[Exercise aim] Reproduce every line of the rows below as a numbered list, omitting any blank lines.

[Input records]
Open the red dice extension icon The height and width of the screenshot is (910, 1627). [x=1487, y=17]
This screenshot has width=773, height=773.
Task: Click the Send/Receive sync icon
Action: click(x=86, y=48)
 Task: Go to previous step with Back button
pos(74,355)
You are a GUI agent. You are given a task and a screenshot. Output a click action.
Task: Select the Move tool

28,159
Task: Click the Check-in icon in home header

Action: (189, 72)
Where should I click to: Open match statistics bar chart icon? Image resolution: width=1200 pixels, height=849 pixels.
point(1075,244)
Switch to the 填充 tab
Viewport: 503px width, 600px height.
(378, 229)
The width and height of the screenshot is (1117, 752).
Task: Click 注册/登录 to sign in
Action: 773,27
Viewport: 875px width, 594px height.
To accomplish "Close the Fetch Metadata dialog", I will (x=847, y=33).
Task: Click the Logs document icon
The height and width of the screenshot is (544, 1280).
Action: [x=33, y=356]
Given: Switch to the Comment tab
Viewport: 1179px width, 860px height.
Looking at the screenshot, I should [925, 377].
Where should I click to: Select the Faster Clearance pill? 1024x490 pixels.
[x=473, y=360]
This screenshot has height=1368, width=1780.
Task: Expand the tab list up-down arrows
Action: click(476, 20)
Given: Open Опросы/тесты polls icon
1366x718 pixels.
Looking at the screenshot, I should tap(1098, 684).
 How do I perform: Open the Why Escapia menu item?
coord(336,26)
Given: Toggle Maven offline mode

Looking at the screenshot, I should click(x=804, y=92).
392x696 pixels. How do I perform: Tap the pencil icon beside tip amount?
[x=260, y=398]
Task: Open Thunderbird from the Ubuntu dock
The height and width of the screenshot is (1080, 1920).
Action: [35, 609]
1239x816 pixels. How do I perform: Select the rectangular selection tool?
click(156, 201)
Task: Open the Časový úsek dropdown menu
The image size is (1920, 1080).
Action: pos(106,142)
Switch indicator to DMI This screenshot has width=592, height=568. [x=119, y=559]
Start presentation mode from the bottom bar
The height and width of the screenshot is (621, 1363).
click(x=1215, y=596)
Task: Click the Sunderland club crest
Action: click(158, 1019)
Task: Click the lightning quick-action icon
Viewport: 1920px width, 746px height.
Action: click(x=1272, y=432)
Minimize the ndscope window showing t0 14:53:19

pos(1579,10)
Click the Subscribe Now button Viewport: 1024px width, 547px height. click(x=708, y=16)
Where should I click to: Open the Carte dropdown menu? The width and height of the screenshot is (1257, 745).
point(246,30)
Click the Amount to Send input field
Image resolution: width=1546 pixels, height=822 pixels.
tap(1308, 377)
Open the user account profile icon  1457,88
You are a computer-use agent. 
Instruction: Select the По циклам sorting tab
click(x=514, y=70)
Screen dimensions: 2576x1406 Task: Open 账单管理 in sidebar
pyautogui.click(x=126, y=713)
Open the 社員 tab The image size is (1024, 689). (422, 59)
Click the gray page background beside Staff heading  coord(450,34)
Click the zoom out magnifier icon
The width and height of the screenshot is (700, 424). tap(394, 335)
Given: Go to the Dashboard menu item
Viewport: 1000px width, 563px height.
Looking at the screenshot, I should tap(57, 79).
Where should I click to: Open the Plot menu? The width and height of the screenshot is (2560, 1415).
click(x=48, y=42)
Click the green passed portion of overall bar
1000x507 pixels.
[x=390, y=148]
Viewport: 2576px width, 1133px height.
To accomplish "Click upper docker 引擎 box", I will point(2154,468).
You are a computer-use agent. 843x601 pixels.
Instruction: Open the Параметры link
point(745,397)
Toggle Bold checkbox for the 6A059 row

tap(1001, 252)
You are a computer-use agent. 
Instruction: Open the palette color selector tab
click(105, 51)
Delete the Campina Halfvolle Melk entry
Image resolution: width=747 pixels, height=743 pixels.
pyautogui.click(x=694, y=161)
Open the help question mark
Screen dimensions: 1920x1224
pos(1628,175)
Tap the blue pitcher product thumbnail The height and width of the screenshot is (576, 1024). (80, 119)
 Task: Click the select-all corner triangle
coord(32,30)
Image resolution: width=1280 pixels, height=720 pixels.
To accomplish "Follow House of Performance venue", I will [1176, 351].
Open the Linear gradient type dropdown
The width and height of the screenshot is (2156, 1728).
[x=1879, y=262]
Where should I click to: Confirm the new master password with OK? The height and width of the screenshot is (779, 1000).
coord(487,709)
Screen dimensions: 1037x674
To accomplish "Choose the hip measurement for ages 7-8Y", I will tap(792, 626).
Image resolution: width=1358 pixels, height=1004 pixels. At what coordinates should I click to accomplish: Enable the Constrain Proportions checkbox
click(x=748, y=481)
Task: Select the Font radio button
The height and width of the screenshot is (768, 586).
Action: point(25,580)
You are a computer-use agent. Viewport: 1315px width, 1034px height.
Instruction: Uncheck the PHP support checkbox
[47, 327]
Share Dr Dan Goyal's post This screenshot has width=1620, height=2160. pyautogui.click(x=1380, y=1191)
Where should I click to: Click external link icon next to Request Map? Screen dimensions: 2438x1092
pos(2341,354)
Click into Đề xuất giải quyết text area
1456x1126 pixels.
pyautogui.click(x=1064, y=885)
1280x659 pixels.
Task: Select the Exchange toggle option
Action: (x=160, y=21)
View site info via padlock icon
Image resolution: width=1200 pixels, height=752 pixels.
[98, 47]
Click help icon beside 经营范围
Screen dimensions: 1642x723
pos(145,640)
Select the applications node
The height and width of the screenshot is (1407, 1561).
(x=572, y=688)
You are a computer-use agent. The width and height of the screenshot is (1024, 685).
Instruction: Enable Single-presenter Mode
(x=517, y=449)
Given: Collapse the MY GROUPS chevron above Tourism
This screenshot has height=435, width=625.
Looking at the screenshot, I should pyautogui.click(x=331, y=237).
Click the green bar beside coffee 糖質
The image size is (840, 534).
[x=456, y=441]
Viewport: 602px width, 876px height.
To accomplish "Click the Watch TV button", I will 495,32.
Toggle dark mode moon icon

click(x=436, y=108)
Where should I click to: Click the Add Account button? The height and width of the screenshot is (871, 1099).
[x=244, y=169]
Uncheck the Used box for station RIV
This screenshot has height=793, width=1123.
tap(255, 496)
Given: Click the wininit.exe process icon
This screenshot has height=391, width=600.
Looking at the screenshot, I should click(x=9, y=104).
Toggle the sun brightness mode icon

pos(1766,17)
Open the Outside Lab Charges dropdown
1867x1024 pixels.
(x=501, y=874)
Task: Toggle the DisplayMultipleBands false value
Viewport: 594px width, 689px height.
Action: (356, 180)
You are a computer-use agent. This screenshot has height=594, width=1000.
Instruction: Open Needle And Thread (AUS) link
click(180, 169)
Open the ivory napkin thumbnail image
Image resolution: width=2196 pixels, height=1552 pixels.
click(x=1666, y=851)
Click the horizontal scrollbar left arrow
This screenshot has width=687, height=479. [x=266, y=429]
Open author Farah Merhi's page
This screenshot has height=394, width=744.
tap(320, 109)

[Task response]
1. Open the red dice extension icon The height and width of the screenshot is (910, 1627). [x=1487, y=17]
2. This screenshot has width=773, height=773.
3. Task: Click the Send/Receive sync icon
4. Action: click(x=86, y=48)
5.  Task: Go to previous step with Back button
6. pos(74,355)
7. You are a GUI agent. You are given a task and a screenshot. Output a click action.
8. Task: Select the Move tool
9. 28,159
10. Task: Click the Check-in icon in home header
11. Action: (189, 72)
12. Where should I click to: Open match statistics bar chart icon? Image resolution: width=1200 pixels, height=849 pixels.
13. point(1075,244)
14. Switch to the 填充 tab
15. Viewport: 503px width, 600px height.
16. (378, 229)
17. The width and height of the screenshot is (1117, 752).
18. Task: Click 注册/登录 to sign in
19. Action: 773,27
20. Viewport: 875px width, 594px height.
21. To accomplish "Close the Fetch Metadata dialog", I will (x=847, y=33).
22. Task: Click the Logs document icon
23. The height and width of the screenshot is (544, 1280).
24. Action: [x=33, y=356]
25. Given: Switch to the Comment tab
26. Viewport: 1179px width, 860px height.
27. Looking at the screenshot, I should [925, 377].
28. Where should I click to: Select the Faster Clearance pill? 1024x490 pixels.
29. [x=473, y=360]
30. This screenshot has height=1368, width=1780.
31. Task: Expand the tab list up-down arrows
32. Action: click(476, 20)
33. Given: Open Опросы/тесты polls icon
34. 1366x718 pixels.
35. Looking at the screenshot, I should tap(1098, 684).
36.  How do I perform: Open the Why Escapia menu item?
37. coord(336,26)
38. Given: Toggle Maven offline mode
39. Looking at the screenshot, I should click(x=804, y=92).
40. 392x696 pixels. How do I perform: Tap the pencil icon beside tip amount?
41. [x=260, y=398]
42. Task: Open Thunderbird from the Ubuntu dock
43. The height and width of the screenshot is (1080, 1920).
44. Action: [35, 609]
45. 1239x816 pixels. How do I perform: Select the rectangular selection tool?
46. click(156, 201)
47. Task: Open the Časový úsek dropdown menu
48. The image size is (1920, 1080).
49. Action: pos(106,142)
50. Switch indicator to DMI This screenshot has width=592, height=568. [x=119, y=559]
51. Start presentation mode from the bottom bar
52. The height and width of the screenshot is (621, 1363).
53. click(x=1215, y=596)
54. Task: Click the Sunderland club crest
55. Action: click(158, 1019)
56. Task: Click the lightning quick-action icon
57. Viewport: 1920px width, 746px height.
58. Action: click(x=1272, y=432)
59. Minimize the ndscope window showing t0 14:53:19
60. pos(1579,10)
61. Click the Subscribe Now button Viewport: 1024px width, 547px height. click(x=708, y=16)
62. Where should I click to: Open the Carte dropdown menu? The width and height of the screenshot is (1257, 745).
63. point(246,30)
64. Click the Amount to Send input field
65. Image resolution: width=1546 pixels, height=822 pixels.
66. tap(1308, 377)
67. Open the user account profile icon  1457,88
68. You are a computer-use agent. 
69. Instruction: Select the По циклам sorting tab
70. click(x=514, y=70)
71. Screen dimensions: 2576x1406 Task: Open 账单管理 in sidebar
72. pyautogui.click(x=126, y=713)
73. Open the 社員 tab The image size is (1024, 689). (422, 59)
74. Click the gray page background beside Staff heading  coord(450,34)
75. Click the zoom out magnifier icon
76. The width and height of the screenshot is (700, 424). tap(394, 335)
77. Given: Go to the Dashboard menu item
78. Viewport: 1000px width, 563px height.
79. Looking at the screenshot, I should tap(57, 79).
80. Where should I click to: Open the Plot menu? The width and height of the screenshot is (2560, 1415).
81. click(x=48, y=42)
82. Click the green passed portion of overall bar
83. 1000x507 pixels.
84. [x=390, y=148]
85. Viewport: 2576px width, 1133px height.
86. To accomplish "Click upper docker 引擎 box", I will point(2154,468).
87. You are a computer-use agent. 843x601 pixels.
88. Instruction: Open the Параметры link
89. point(745,397)
90. Toggle Bold checkbox for the 6A059 row
91. tap(1001, 252)
92. You are a computer-use agent. 
93. Instruction: Open the palette color selector tab
94. click(105, 51)
95. Delete the Campina Halfvolle Melk entry
96. Image resolution: width=747 pixels, height=743 pixels.
97. pyautogui.click(x=694, y=161)
98. Open the help question mark
99. Screen dimensions: 1920x1224
100. pos(1628,175)
101. Tap the blue pitcher product thumbnail The height and width of the screenshot is (576, 1024). (80, 119)
102.  Task: Click the select-all corner triangle
103. coord(32,30)
104. Image resolution: width=1280 pixels, height=720 pixels.
105. To accomplish "Follow House of Performance venue", I will [1176, 351].
106. Open the Linear gradient type dropdown
107. The width and height of the screenshot is (2156, 1728).
108. [x=1879, y=262]
109. Where should I click to: Confirm the new master password with OK? The height and width of the screenshot is (779, 1000).
110. coord(487,709)
111. Screen dimensions: 1037x674
112. To accomplish "Choose the hip measurement for ages 7-8Y", I will tap(792, 626).
113. Image resolution: width=1358 pixels, height=1004 pixels. At what coordinates should I click to accomplish: Enable the Constrain Proportions checkbox
114. click(x=748, y=481)
115. Task: Select the Font radio button
116. The height and width of the screenshot is (768, 586).
117. Action: point(25,580)
118. You are a computer-use agent. Viewport: 1315px width, 1034px height.
119. Instruction: Uncheck the PHP support checkbox
120. [47, 327]
121. Share Dr Dan Goyal's post This screenshot has width=1620, height=2160. pyautogui.click(x=1380, y=1191)
122. Where should I click to: Click external link icon next to Request Map? Screen dimensions: 2438x1092
123. pos(2341,354)
124. Click into Đề xuất giải quyết text area
125. 1456x1126 pixels.
126. pyautogui.click(x=1064, y=885)
127. 1280x659 pixels.
128. Task: Select the Exchange toggle option
129. Action: (x=160, y=21)
130. View site info via padlock icon
131. Image resolution: width=1200 pixels, height=752 pixels.
132. [98, 47]
133. Click help icon beside 经营范围
134. Screen dimensions: 1642x723
135. pos(145,640)
136. Select the applications node
137. The height and width of the screenshot is (1407, 1561).
138. (x=572, y=688)
139. You are a computer-use agent. The width and height of the screenshot is (1024, 685).
140. Instruction: Enable Single-presenter Mode
141. (x=517, y=449)
142. Given: Collapse the MY GROUPS chevron above Tourism
143. This screenshot has height=435, width=625.
144. Looking at the screenshot, I should pyautogui.click(x=331, y=237).
145. Click the green bar beside coffee 糖質
146. The image size is (840, 534).
147. [x=456, y=441]
148. Viewport: 602px width, 876px height.
149. To accomplish "Click the Watch TV button", I will 495,32.
150. Toggle dark mode moon icon
151. click(x=436, y=108)
152. Where should I click to: Click the Add Account button? The height and width of the screenshot is (871, 1099).
153. [x=244, y=169]
154. Uncheck the Used box for station RIV
155. This screenshot has height=793, width=1123.
156. tap(255, 496)
157. Given: Click the wininit.exe process icon
158. This screenshot has height=391, width=600.
159. Looking at the screenshot, I should click(x=9, y=104).
160. Toggle the sun brightness mode icon
161. pos(1766,17)
162. Open the Outside Lab Charges dropdown
163. 1867x1024 pixels.
164. (x=501, y=874)
165. Task: Toggle the DisplayMultipleBands false value
166. Viewport: 594px width, 689px height.
167. Action: (356, 180)
168. You are a computer-use agent. This screenshot has height=594, width=1000.
169. Instruction: Open Needle And Thread (AUS) link
170. click(180, 169)
171. Open the ivory napkin thumbnail image
172. Image resolution: width=2196 pixels, height=1552 pixels.
173. click(x=1666, y=851)
174. Click the horizontal scrollbar left arrow
175. This screenshot has width=687, height=479. [x=266, y=429]
176. Open author Farah Merhi's page
177. This screenshot has height=394, width=744.
178. tap(320, 109)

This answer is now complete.